En Europe, notamment en Allemagne, les chiffres indiquent que « environ trois quarts » des cancers de l’estomac seraient liés à Helicobacter pylori. En France, l’Institut national du cancer (INCa) estime que 20 à 50 % de la population pourrait être porteuse de cette bactérie, mais moins de 1 % développeront un cancer à cause de cette infection. L’Institut Pasteur recense environ 6 500 nouveaux cas chaque année dans le pays, avec une survie à cinq ans d’environ 15 à 20 %, soulignant l’importance de la prévention.
Helicobacter pylori : un facteur évitable
Helicobacter pylori est une bactérie qui colonise durablement la muqueuse de l’estomac. Elle peut, avec le temps, favoriser le développement d’un cancer gastrique. Selon l’INCa, l’infection survient souvent durant l’enfance, se transmet au sein des familles, et peut persister sans traitement. Elle provoque une inflammation chronique de l’estomac, appelée gastrite, qui peut évoluer vers des lésions précancéreuses comme l’atrophie de la muqueuse ou la métaplasie intestinale.

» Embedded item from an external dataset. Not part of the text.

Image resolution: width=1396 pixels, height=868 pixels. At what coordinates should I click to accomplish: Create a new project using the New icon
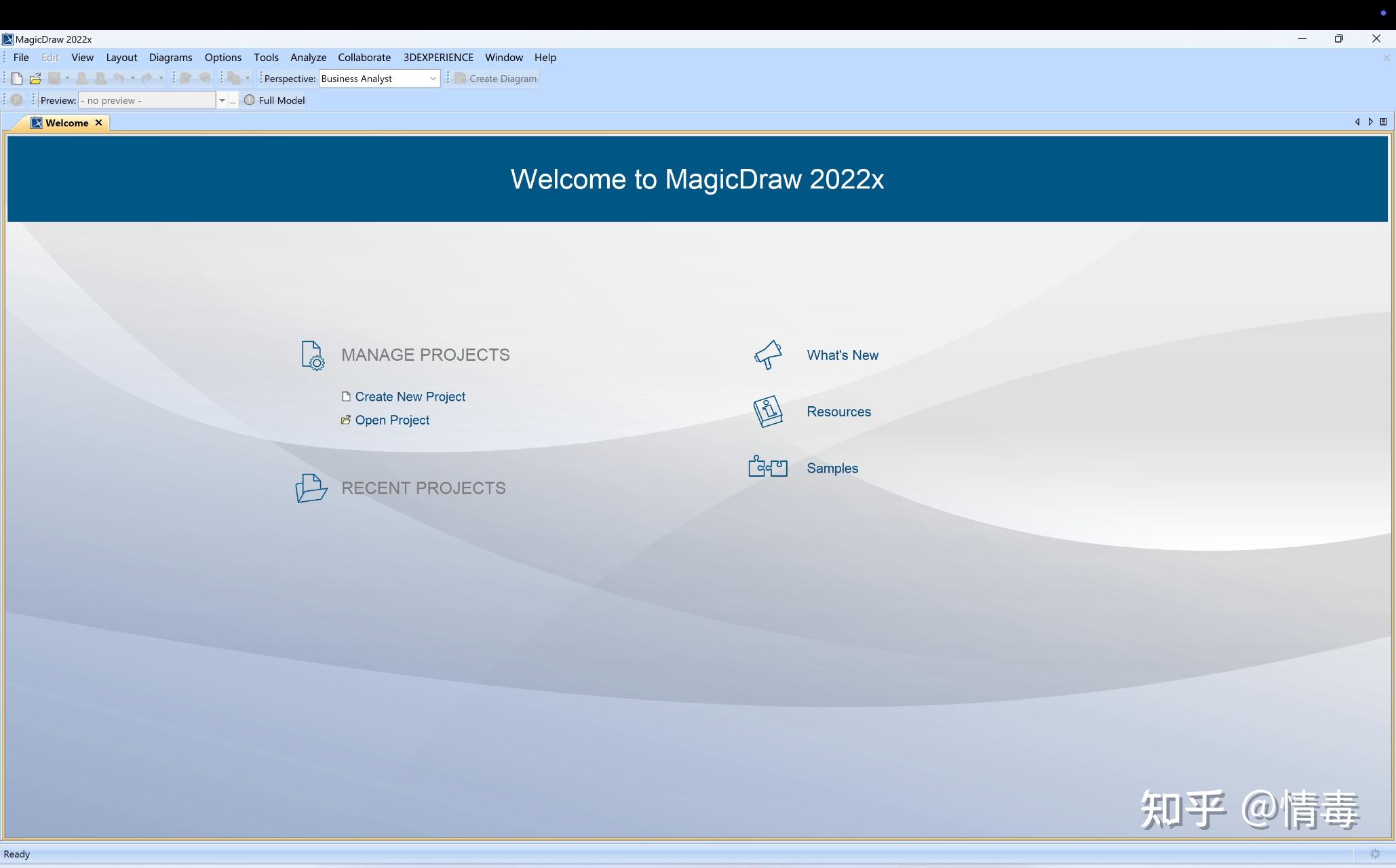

Le CIRC considère cette bactérie comme un cancérogène avéré pour l’homme (groupe 1). La bonne nouvelle, c’est qu’elle est ciblable : un traitement antibiotique associé à un inhibiteur de la pompe à proton peut généralement éradiquer Helicobacter pylori. Cela permet de réduire le risque de cancer chez les personnes infectées. Toutefois, en France, la résistance aux antibiotiques atteint environ 30 %, ce qui complique parfois le traitement et nécessite un suivi rigoureux pour vérifier l’éradication.

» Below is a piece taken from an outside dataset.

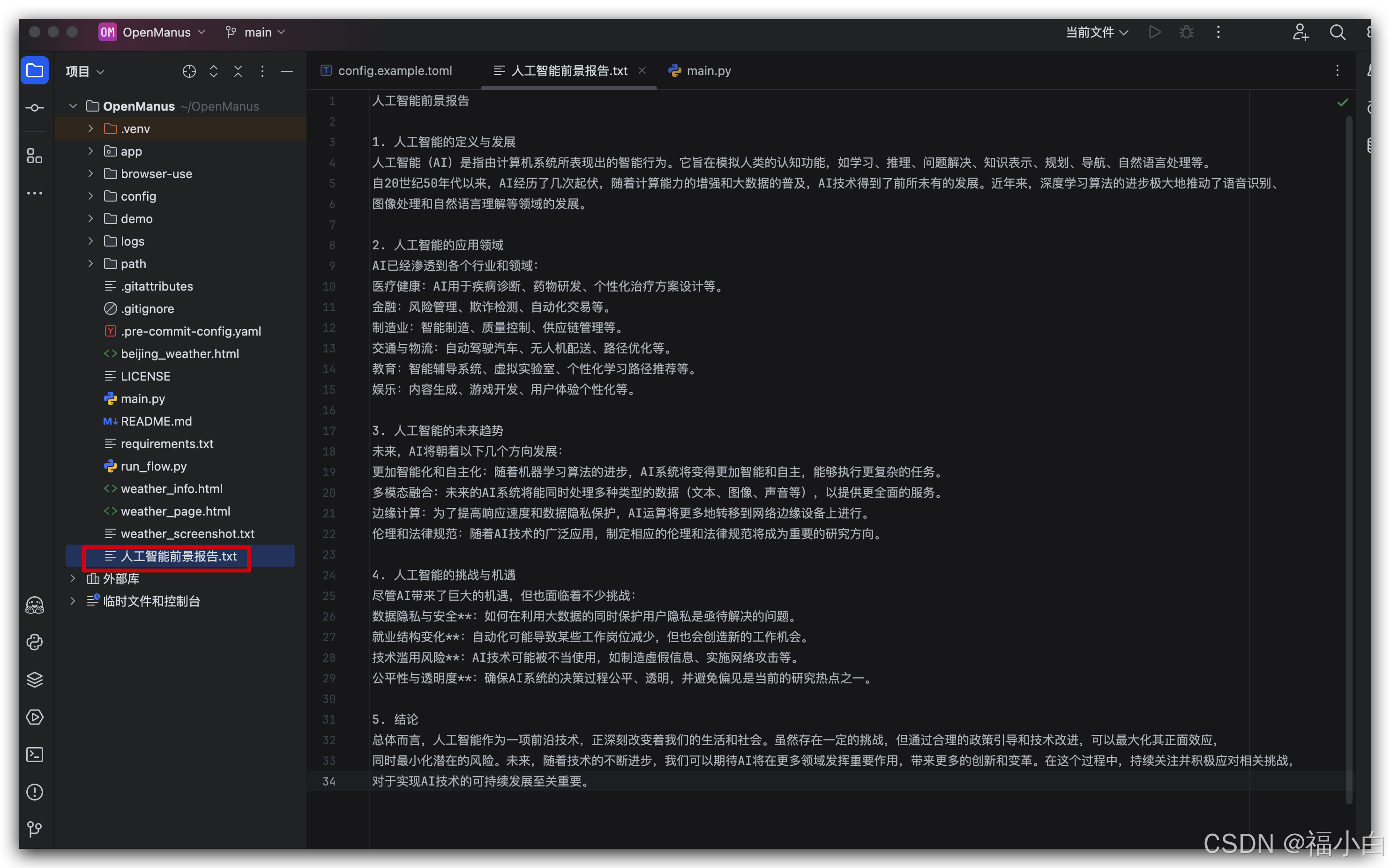Open the Problems tool window icon

click(x=34, y=792)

Quand consulter son médecin pour le dépistage
Plusieurs tests permettent de détecter Helicobacter pylori, comme le test respiratoire à l’urée marquée, la recherche d’antigènes dans les selles, ou la biopsie lors d’une gastroscopie. Cette dernière est l’examen clé pour visualiser directement la muqueuse de l’estomac, repérer d’éventuelles lésions précancéreuses ou un début de cancer, et effectuer des prélèvements.
Les recommandations des sociétés savantes, telles que la SFED ou l’INCa, préconisent un dépistage ciblé plutôt qu’un dépistage systématique de toute la population. Il est conseillé de consulter un médecin dans certains cas, notamment si :
- il existe des antécédents familiaux de cancer de l’estomac ou de lésions précancéreuses ;
- on souffre d’ulcère, de gastrite chronique ou de lymphome de type MALT ;
- des symptômes digestifs persistants apparaissent (douleurs, perte de poids, vomissements, anémie), surtout après 50 ans ;
- on a vécu dans des régions où la prévalence de l’infection est élevée ;
- une infection à Helicobacter pylori a été diagnostiquée sans suivi d’éradication.
Après le traitement, un test de contrôle est généralement recommandé pour confirmer la réussite de l’éradication. La prévention passe aussi par une alimentation équilibrée, la réduction du tabac et de l’alcool, ainsi que la limitation des aliments très salés.